The modern Democratic party is a product of the Vietnam era, when there was indeed a certain amount of revolutionary defeatism on the hard left. Some young activists who bedeviled the 1968 Democratic convention did want the United States to lose in Vietnam, precisely to bring about revolutionary change at home. The Cold War liberals who represented the party’s old guard and mainstream, on the other hand, were in their own unwitting way better Leninists than the youthful radical – after all, Democrats such as Lyndon Johnson were responsible for getting America mired in that morale-sapping conflict.
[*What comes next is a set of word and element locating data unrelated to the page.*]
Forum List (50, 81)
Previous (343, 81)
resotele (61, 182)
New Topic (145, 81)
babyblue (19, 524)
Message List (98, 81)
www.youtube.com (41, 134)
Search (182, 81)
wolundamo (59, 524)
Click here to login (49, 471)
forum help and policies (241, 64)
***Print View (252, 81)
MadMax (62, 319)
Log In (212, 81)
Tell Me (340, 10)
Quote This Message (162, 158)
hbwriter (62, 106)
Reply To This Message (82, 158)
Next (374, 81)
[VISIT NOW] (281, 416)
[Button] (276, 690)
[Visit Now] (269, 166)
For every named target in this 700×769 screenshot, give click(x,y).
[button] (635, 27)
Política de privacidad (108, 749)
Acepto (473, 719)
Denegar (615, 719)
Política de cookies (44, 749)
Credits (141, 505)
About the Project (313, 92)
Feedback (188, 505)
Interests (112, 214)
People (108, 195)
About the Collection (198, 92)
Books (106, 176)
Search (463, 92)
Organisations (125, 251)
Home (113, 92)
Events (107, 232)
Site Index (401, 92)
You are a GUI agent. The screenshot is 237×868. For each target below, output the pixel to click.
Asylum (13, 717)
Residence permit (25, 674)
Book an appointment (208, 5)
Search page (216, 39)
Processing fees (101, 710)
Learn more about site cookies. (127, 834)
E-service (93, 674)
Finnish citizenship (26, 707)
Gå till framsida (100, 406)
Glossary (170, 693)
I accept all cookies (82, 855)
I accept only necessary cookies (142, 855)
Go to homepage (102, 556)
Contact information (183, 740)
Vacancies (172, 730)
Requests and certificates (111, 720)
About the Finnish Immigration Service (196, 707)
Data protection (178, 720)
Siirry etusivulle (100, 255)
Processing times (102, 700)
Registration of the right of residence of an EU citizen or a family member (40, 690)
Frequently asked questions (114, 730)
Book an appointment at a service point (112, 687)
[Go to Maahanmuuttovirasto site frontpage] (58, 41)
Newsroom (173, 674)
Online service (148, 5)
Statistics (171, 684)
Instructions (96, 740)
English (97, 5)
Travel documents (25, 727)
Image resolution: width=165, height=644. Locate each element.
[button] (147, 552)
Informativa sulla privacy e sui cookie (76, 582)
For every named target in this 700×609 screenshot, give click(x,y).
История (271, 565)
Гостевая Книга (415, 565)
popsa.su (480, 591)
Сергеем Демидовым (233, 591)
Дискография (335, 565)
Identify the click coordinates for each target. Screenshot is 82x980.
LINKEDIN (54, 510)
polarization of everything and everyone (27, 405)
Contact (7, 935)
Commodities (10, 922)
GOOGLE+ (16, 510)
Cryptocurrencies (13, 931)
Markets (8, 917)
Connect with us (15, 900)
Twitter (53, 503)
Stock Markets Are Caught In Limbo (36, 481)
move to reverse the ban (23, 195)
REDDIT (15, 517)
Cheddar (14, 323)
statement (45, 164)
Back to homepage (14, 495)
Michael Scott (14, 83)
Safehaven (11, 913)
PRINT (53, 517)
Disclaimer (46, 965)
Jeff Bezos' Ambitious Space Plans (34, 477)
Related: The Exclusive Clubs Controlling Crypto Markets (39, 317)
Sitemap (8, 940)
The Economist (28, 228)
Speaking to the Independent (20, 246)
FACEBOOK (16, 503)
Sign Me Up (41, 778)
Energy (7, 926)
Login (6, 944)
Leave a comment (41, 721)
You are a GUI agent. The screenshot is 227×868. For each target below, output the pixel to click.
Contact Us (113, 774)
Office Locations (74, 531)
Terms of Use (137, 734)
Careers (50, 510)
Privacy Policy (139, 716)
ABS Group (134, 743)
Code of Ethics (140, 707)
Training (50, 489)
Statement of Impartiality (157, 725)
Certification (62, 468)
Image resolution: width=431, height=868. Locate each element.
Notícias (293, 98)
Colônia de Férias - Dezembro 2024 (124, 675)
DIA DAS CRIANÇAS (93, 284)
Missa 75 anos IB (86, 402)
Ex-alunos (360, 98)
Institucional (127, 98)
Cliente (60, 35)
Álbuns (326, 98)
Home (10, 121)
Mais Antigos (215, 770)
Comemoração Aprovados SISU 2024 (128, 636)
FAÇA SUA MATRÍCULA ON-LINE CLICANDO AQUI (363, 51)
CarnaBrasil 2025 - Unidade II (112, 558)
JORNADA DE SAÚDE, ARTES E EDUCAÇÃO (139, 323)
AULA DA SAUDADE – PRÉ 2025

Today’s Democratic party has the cultural attitudes of the Vietnam-era left – though in many respects radicalized even further – and a foreign policy reminiscent of Cold-War liberalism but actually more hawkish, with a commitment to humanitarian wars as well as involvement in conflicts to uphold the “liberal international order.” This mix of revolutionary hatred of the old regime and enthusiasm for wars coupled with the inability to win them, is a formula for revolution. It’s Lenin’s formula.

Republicans have, until recently, subscribed to much the same rules, and whether Donald Trump will be able to keep the US from getting dragged deeper into conflict with Russia and out of another war in the Middle East remains to be seen. It’s funny, in a grim way, to note the neoconservatives, the GOP faction most eager for foreign conflicts, have historical connections to Cold-War liberalism and to one of Lenin’s revolutionary heirs: many a neocon godfather began as an admirer of Leon Trotsky.

The endless wars launched by George W. Bush did indeed create revolutionary conditions in America, especially among the working class (Lenin would say “proletariat”). Only the beneficiary of the political ancien régime’s collapse was not the left but the right. Democrats and the left persist in calling Trump a fascist, but his aversion to getting into the kinds of conflicts that fascists, Nazis and Bolsheviks all want marks him as the opposite of a revolutionary. It’s his opponents – the Democrats, the left, and the neocons – who are pushing America toward fulfilling Lenin’s vision of regime change through war and defeat.